#### [Given task]
Turn every line of the material below into a numbered list, leaving out blank lines and pictures.

#### [Input rows]
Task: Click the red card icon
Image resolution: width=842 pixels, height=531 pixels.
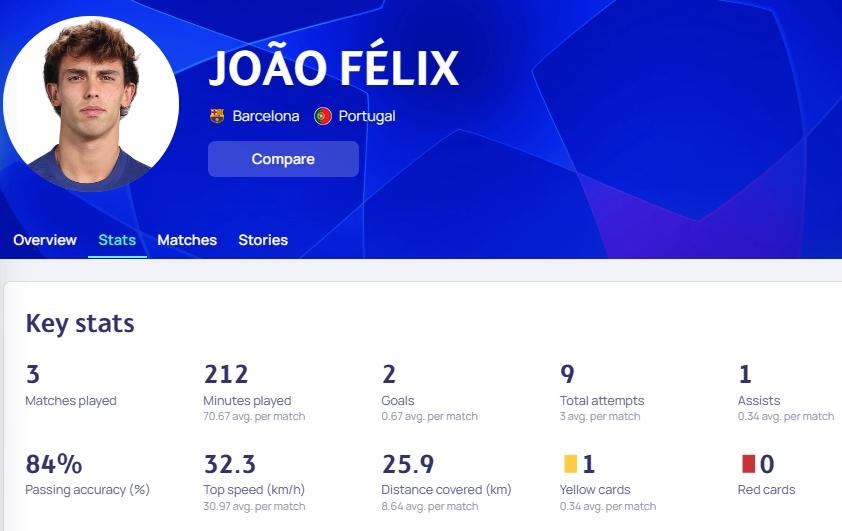Action: coord(748,464)
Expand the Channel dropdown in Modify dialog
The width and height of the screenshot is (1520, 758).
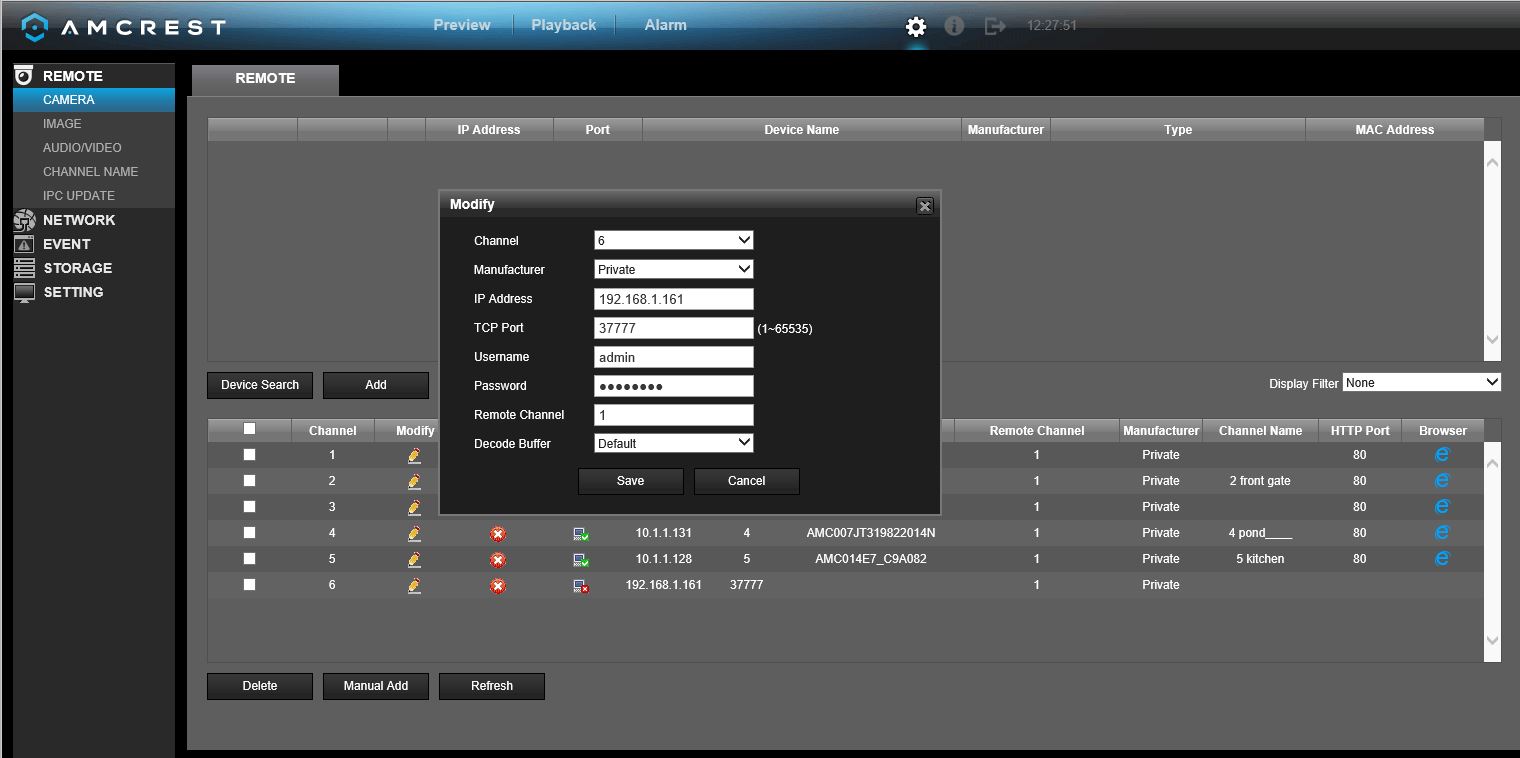[673, 240]
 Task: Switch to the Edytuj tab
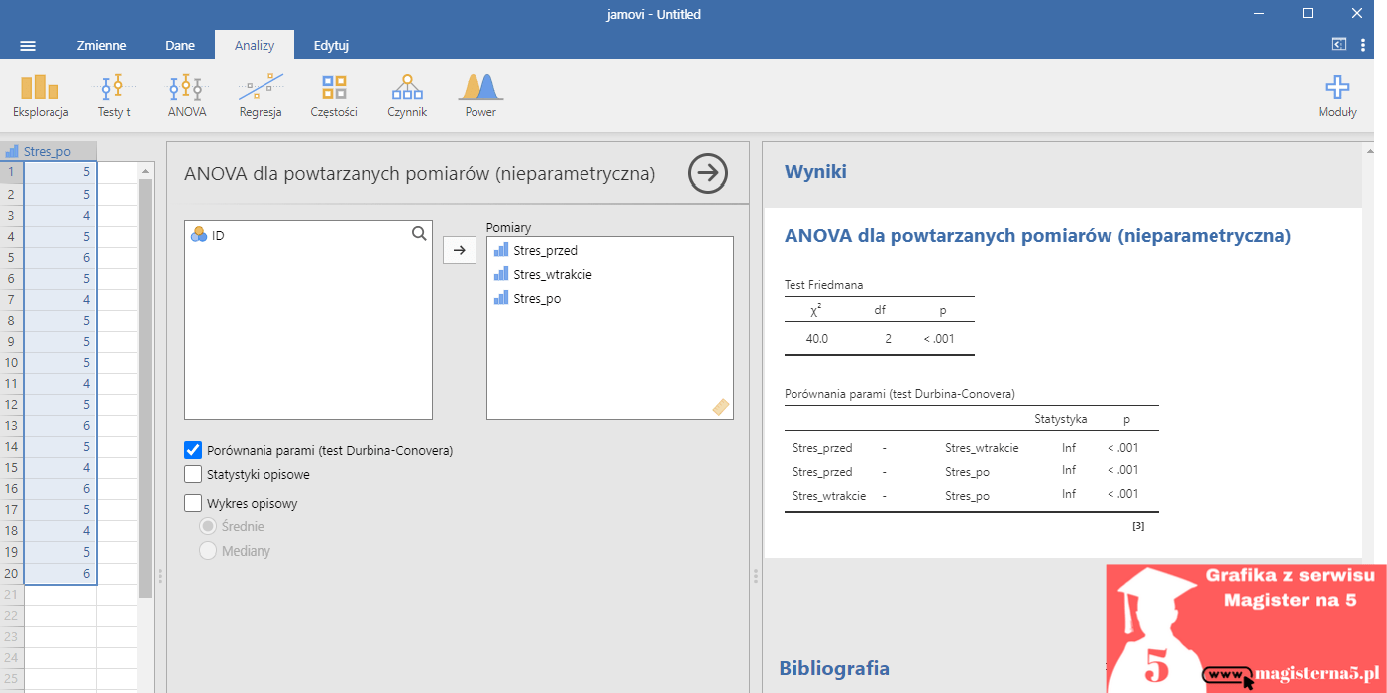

#### [Written solution]
1. Task: Click the red card icon
2. Image resolution: width=842 pixels, height=531 pixels.
3. Action: coord(748,464)
4. Expand the Channel dropdown in Modify dialog
5. The width and height of the screenshot is (1520, 758).
6. [673, 240]
7.  Task: Switch to the Edytuj tab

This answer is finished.